Relationship War, Court & Money

Relationship War, Court & Money

I wonder if I knew now, 2 years later, how this would all work out what I would do differently.

The answer I believe is NOTHING.  I couldn’t change this path.   I hired the attorney to protect my daughter from hearing my ex call me terrible names.  I warned him that “I will hire the best attorney I can afford if this child comes home with any more negative about me, her mom!”

He must not have heard me and Thanksgiving Day I heard the last negative from my child about her mommy and daddy separating.   He denied saying anything to her however I hired the attorney to give myself a sense of control for the first time in years.  I thought that hiring an attorney would protect me more and help me become less scared of the unknown future.  I hired one of the best attorneys in the area and paid the prices she asked without question.

She has given me a sense of protection momentarily.  Every once in a while I would cheer my attorney on because she has the power to scare my ex if even for a moment.  I never held that power.

Often however, I feel completely confused with the laws and I then spend too much time trying to understand what is going on in this divorce and then the lack of understanding costs me more money.

The lawyers are doing well and earning their money because we are the people who can’t agree.  Every time we send a paper back and forth, not agreeing, I can hear the sound of “ching ching $” going to our attorneys.

I have learned that lawyers seem to specialize in different lawyer areas.  My lawyer mainly focuses on family law.  This prevents me from using her in the bankruptcy.  I have to claim bankruptcy in order to cut lose a house that is $110,000 under water due to the housing crash years ago and a second and third mortgage that was merged together with our first mortgage.  None the less the equity in the house never came back.  13 years in a home and it is worth $0 to us.

This is heartbreaking also.   I am dealing as I send more money to another lawyer for the bankruptcy.   I later learned that I could claim my family law lawyer fees into the bankruptcy but I am not that person.  (It did pass my mind for a millisecond though.)  I mean the thought of it all just going away. Sigh- Just doesn’t seem right to not pay the attorney since I did hire her.

My ex believes that the equity in our marital home will come back and he can rent the house until that time. He bought a second house so he has no worries. The house however can’t move out of my hands, into his, without the bankruptcy so I did what made the most sense 2 years later.

I stopped the war of the house.  I wish I would have just claimed bankruptcy from the very first moment we decided to be done.  It would have saved me a ton of money and a lot less paper work.  However I just didn’t know how it would end up.  My crystal ball failed me there!

We went to financial counseling with another lawyer and I had to pay him too.  He helped us to come up with yet another agreement.  This one had to change also because things seem to change fast if you don’t sign fast enough.

I can’t wait to be untangled with this financial crisis of divorce and attorneys.   I now live in $18,000.00 worth of lawyer fees, a bankruptcy, and no chance to rebuild my credit for at least 3 years.   The end isn’t coming until I enter the court room and sign the bankruptcy paperwork then back again to sign the final divorce.

Every time I have to enter into the court room I can feel my anxiety rise deep in the pit of me.  I feel anxious and overwhelmed.  I often wish we could have settled this marriage without attorneys, judges, or court however being civil isn’t working and it certainly isn’t doable this far into the war.  I can’t help but hate sitting outside of a courtroom staring across from this person whom I once was married to and wondering what the hell I was thinking.

All of this fighting,the bankruptcy and the lawyer fees are nothing compared to the peace I have knowing that I am finally making the right choice.  In 3 more short months of battling till the bitter end, I will find my new beginning.

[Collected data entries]

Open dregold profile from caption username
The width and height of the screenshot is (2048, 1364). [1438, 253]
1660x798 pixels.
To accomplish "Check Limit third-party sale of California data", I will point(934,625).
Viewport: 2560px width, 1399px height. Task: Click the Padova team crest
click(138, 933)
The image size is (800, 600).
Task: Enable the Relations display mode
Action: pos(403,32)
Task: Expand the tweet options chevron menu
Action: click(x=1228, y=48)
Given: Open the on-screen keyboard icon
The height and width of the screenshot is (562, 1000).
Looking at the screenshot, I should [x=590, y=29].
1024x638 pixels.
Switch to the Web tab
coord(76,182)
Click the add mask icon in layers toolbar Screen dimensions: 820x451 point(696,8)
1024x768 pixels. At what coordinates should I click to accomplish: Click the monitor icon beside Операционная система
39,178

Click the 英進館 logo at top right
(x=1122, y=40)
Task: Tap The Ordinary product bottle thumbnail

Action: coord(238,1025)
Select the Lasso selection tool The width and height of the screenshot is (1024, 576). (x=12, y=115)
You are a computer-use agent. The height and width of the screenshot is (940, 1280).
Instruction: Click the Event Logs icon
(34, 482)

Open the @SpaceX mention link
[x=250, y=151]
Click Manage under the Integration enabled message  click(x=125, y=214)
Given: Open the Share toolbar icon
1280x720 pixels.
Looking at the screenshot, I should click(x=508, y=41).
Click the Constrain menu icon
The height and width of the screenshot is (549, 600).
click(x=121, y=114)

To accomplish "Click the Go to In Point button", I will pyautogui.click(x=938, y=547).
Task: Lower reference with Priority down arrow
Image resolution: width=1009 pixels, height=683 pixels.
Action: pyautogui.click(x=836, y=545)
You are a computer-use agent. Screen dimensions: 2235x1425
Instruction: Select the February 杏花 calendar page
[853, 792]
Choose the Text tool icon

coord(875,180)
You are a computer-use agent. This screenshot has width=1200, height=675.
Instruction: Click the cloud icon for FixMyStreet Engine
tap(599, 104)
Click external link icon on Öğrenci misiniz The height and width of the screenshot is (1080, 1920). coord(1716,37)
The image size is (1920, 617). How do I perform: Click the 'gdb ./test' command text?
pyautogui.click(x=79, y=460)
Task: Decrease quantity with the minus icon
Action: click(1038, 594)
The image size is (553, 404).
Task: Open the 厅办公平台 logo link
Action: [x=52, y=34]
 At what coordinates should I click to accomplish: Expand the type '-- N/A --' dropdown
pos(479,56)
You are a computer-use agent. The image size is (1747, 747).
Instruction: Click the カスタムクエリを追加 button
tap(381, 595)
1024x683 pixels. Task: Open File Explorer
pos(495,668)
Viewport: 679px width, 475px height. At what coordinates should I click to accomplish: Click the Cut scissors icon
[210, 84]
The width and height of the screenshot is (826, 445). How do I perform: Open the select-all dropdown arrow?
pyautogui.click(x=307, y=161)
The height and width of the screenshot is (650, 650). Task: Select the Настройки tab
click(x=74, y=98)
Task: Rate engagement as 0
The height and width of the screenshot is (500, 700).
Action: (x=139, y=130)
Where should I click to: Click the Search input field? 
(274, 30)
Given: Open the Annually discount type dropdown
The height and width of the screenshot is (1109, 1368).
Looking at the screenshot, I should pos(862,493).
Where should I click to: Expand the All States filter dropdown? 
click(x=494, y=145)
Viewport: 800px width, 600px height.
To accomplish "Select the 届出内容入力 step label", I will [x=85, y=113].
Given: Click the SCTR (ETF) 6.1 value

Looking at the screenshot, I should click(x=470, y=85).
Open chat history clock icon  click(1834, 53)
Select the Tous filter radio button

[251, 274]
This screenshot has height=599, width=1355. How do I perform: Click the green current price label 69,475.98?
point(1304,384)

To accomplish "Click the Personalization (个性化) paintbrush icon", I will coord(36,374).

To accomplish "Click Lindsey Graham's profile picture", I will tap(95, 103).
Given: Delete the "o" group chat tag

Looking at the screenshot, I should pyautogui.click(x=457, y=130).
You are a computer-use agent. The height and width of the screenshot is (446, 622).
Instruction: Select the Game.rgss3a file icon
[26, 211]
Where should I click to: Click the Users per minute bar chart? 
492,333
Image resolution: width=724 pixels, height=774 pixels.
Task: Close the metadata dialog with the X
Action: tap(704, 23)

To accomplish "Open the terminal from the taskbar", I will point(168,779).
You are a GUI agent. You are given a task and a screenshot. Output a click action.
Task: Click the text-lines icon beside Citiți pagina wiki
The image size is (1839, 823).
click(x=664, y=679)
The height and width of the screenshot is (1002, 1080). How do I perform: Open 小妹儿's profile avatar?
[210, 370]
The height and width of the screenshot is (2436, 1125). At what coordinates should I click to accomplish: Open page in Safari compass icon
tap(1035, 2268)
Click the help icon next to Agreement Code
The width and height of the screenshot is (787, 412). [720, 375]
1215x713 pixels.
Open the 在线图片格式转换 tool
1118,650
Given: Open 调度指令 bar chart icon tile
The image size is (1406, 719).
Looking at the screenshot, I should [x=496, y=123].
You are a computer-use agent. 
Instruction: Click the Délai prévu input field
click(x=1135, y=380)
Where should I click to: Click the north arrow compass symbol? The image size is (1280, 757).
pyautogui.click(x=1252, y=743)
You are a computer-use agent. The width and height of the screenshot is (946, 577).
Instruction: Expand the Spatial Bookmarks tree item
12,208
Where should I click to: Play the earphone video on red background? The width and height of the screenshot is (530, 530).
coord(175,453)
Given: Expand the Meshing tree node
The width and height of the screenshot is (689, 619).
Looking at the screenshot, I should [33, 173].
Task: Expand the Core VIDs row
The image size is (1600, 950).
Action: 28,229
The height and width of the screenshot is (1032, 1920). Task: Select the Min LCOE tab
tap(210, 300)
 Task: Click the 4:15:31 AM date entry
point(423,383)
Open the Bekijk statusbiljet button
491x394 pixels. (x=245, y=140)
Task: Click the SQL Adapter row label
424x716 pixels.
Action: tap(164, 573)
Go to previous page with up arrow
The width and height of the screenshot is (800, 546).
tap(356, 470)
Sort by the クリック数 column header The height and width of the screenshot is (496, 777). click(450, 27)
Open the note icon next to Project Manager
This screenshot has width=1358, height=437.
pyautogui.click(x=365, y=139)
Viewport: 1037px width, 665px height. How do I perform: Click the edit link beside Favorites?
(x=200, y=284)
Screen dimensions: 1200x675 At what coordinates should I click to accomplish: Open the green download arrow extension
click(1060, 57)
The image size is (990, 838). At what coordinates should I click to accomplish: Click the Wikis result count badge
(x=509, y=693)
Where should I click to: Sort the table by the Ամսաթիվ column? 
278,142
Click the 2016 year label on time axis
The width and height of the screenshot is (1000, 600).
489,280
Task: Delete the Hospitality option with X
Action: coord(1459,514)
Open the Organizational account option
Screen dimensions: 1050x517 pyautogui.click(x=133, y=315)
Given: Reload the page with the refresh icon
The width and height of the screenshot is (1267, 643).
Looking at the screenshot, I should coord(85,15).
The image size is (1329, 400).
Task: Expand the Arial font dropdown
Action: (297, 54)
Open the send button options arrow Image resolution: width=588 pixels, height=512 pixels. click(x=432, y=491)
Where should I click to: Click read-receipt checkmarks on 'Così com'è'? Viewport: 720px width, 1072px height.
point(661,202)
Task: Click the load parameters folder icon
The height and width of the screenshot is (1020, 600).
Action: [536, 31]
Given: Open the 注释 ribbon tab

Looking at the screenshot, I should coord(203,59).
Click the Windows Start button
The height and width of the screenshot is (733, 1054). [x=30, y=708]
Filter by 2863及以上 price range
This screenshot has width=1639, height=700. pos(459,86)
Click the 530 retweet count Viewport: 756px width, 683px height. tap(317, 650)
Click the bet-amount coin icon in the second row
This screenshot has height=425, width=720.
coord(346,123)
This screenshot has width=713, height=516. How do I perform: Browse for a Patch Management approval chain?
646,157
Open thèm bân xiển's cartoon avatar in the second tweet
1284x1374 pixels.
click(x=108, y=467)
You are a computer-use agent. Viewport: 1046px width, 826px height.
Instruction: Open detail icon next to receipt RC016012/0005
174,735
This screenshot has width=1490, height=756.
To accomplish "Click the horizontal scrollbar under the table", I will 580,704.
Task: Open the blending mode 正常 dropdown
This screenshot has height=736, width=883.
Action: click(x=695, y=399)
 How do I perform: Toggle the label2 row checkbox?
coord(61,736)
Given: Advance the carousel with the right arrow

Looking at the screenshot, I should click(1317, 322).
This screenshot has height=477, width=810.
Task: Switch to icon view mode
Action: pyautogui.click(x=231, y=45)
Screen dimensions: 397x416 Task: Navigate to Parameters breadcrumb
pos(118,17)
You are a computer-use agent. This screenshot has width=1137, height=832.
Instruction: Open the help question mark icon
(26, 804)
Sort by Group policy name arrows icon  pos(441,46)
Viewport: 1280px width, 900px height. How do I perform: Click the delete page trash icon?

**Problems to work on:**
A) In the post, how much money in lawyer fees does the writer say they now live in?
B) Please print the part of the post that begins at the words "My ex believes" and stops after "failed me there!".
Use only the post to do the tasks.

**Exercise solutions:**
A) $18,000.00

B)
My ex believes that the equity in our marital home will come back and he can rent the house until that time. He bought a second house so he has no worries. The house however can’t move out of my hands, into his, without the bankruptcy so I did what made the most sense 2 years later.

I stopped the war of the house.  I wish I would have just claimed bankruptcy from the very first moment we decided to be done.  It would have saved me a ton of money and a lot less paper work.  However I just didn’t know how it would end up.  My crystal ball failed me there!